Supreme Court to Rehear Fisher Case


The future of race in admissions is once again headed back to the U.S. Supreme Court. The court announced Monday that it will rehear the case of Abigail Fisher, who sued UT after she was denied admission in 2008.

If this story gives you déjà vu, you aren’t alone. Here’s a quick recap of the game of judicial ping-pong so far.

  • 2008: Fisher’s application for undergraduate admission to UT is denied. She sues the university, alleging that she didn’t get in because UT considers race in admissions (she is white) and that to do so is unconstitutional. The bigger question at issue: May U.S. universities continue to use race in admissions?
  • 2009-2011: The case wends its way up through the court system, with both the U.S. District Court for the Western District of Texas and the U.S. 5th Circuit Court of Appeals ruling in favor of UT. Fisher’s legal team continues to appeal.
  • 2012: Fisher graduates from Louisiana State University. She now works in Austin as a financial analyst.
  • 2013: The Supreme Court punts the case back down to a lower court, leaving the question open.
  • 2014: The 5th Circuit Court of Appeals rules in UT’s favor a second time.
  • 2015: The Supreme Court announces it will hear the case again.

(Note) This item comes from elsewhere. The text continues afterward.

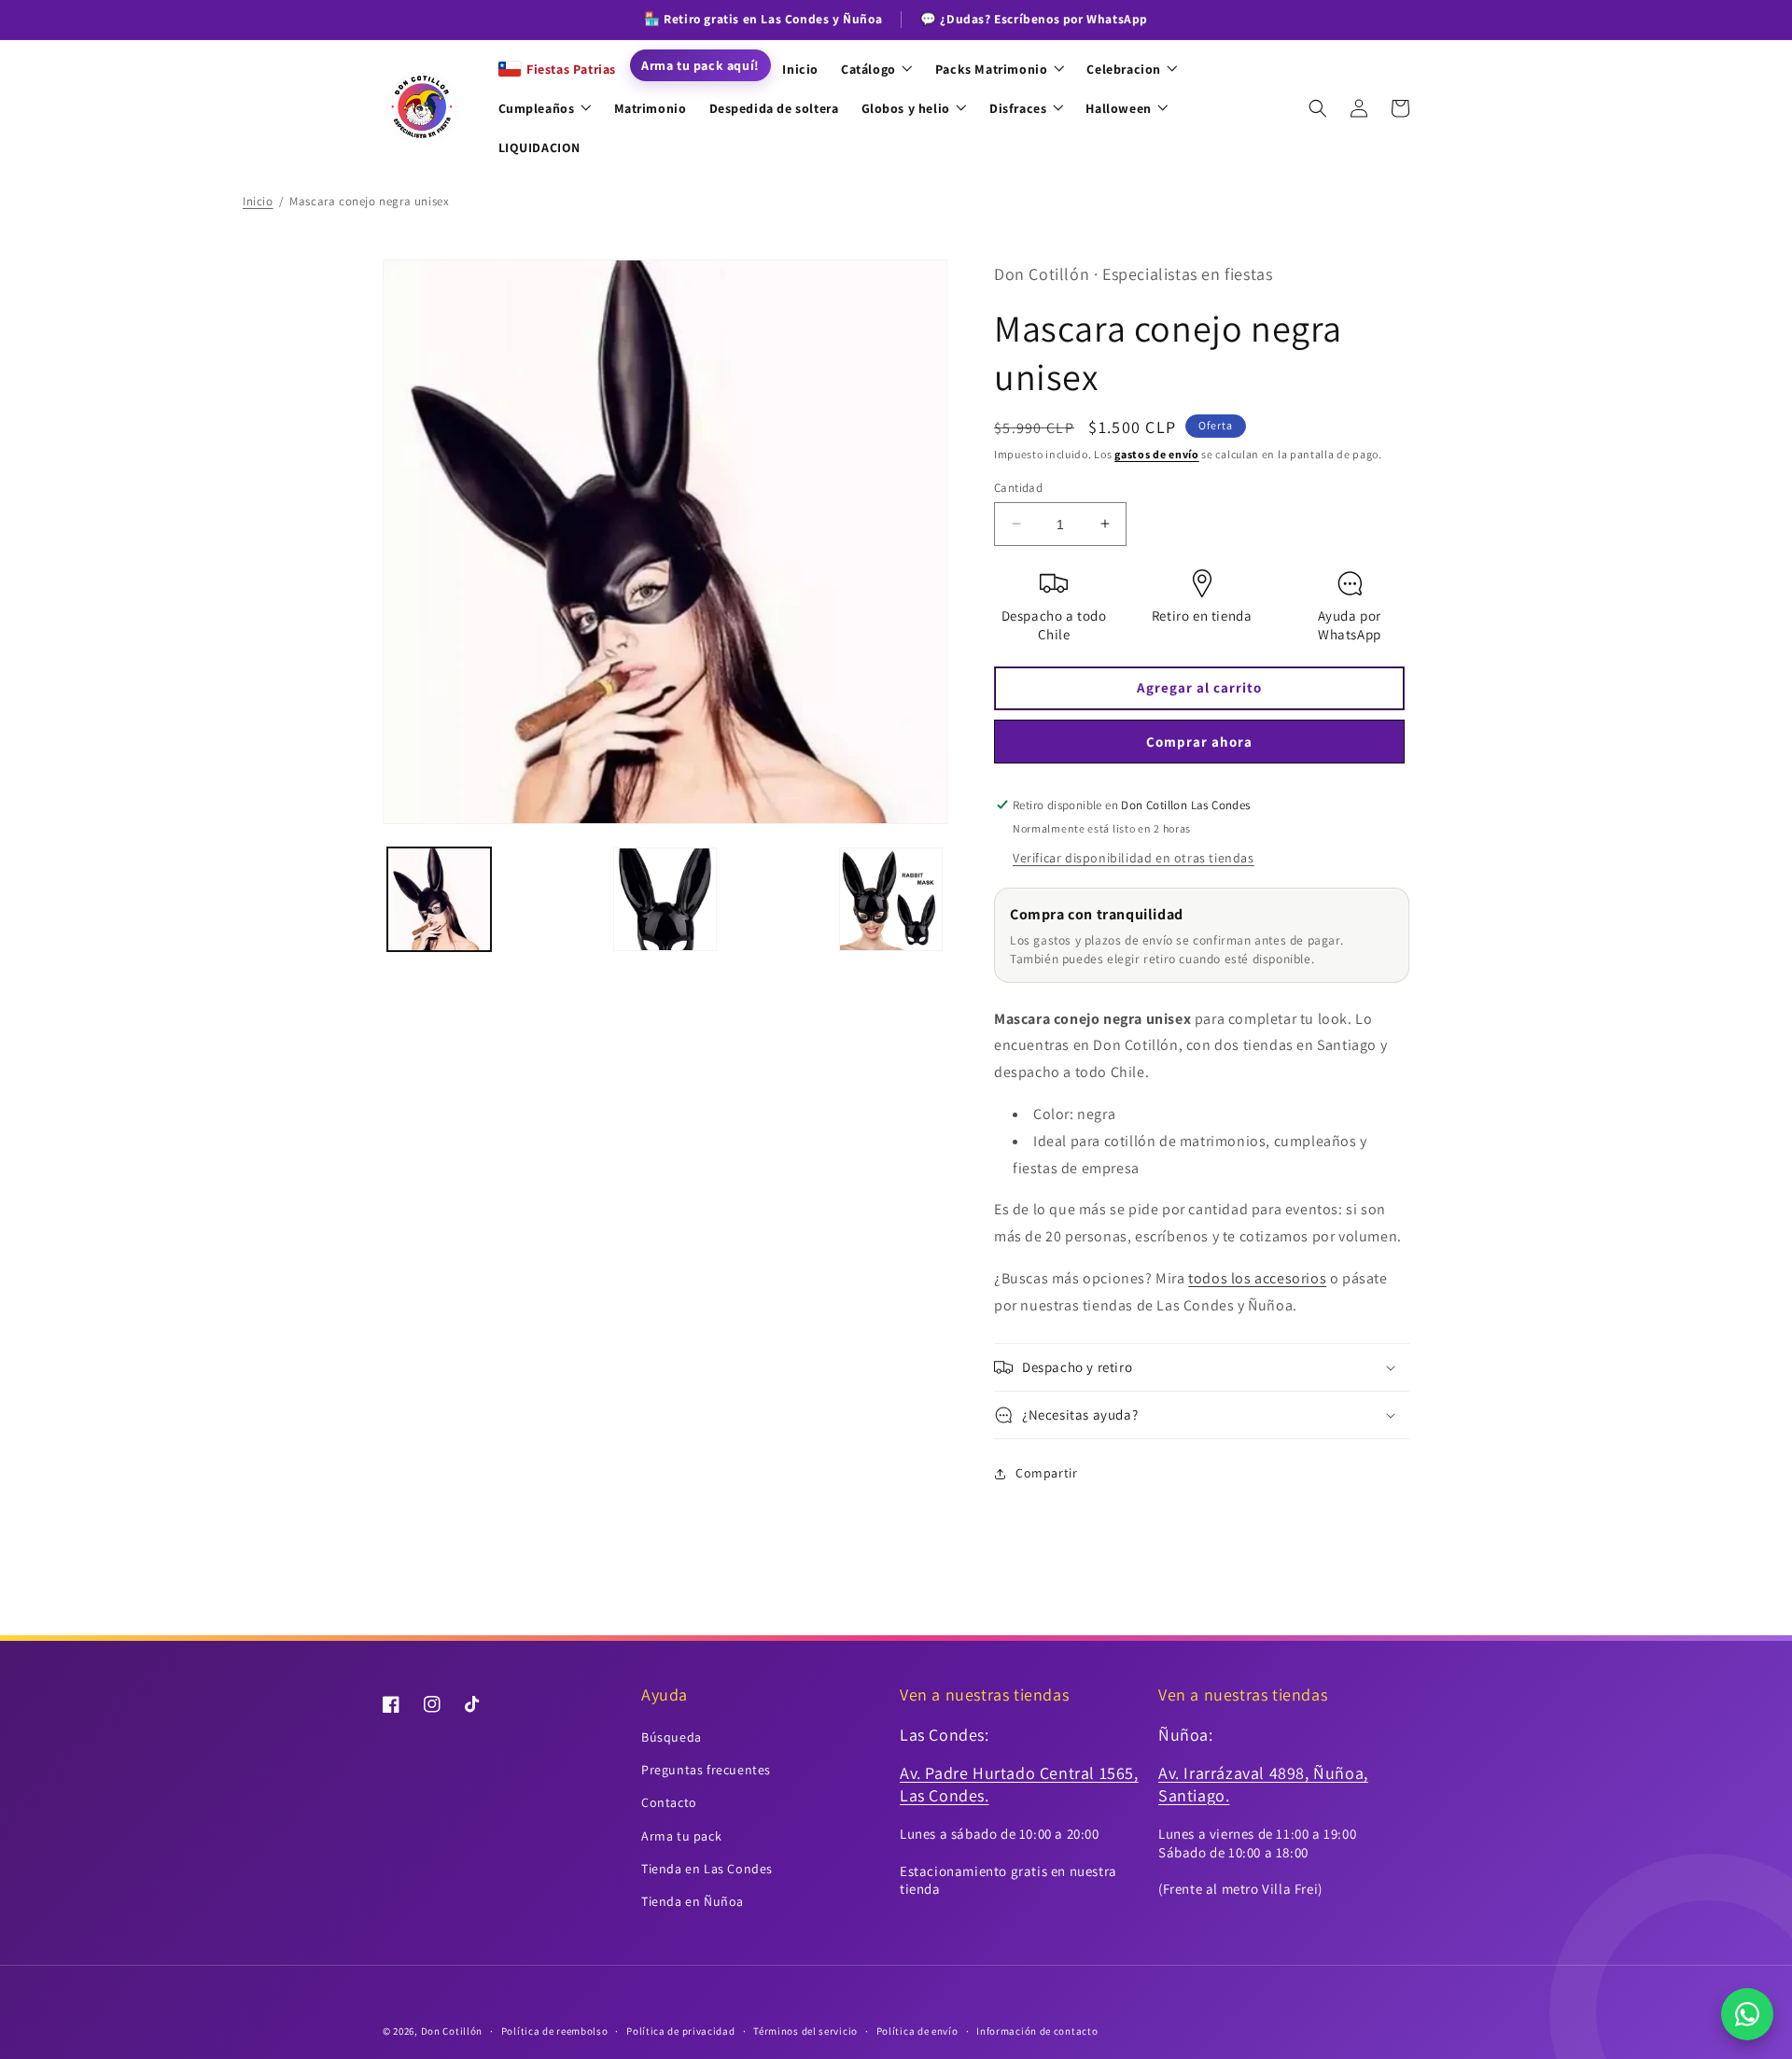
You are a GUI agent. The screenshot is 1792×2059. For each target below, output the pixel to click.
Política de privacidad (680, 2031)
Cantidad (1018, 487)
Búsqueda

The court’s decision to take up the case again could potentially indicate a willingness to rule decisively this time. Of course, the Fisher case is only one of many race-in-admissions cases to make it to the nation’s highest court over the years: In 1996’s Hopwood v. Texas, the court ruled that affirmative action for the sake of diversity is unconstitutional, but that decision was overturned in 2003 with Grutter v. Bollinger, which stated that race may be used in admissions as long as there is no quota or point system. UT and all other American universities have been abiding by that ruling ever since. (Read our TXEXplainer on the case for more context.)

UT president Greg Fenves issued a statement Monday morning defending the university’s position:

Under the Supreme Court’s existing precedent, the university’s commitment to using race as one factor in an individualized, holistic admissions policy allows us to assemble a student body that brings with it the educational benefits of diversity for all students. Our admissions policy is narrowly tailored, constitutional and has been upheld by the courts multiple times. We look forward to making our arguments before the Supreme Court later this year.

Edward Blum, whose Project for Fair Representation represents Fisher, also released a statement praising her “courage and tenacity” in continuing the case.

“It is a terrible shame that Abby and thousands of UT applicants have been unfairly treated because of their race and ethnicity,” Blum said. “The outcome of this case may bring our nation closer to the day when a student’s race and ethnicity is not a factor that a school may consider during the admissions process.”

Editor’s Note: The Texas Exes takes no position on the use of race in admissions.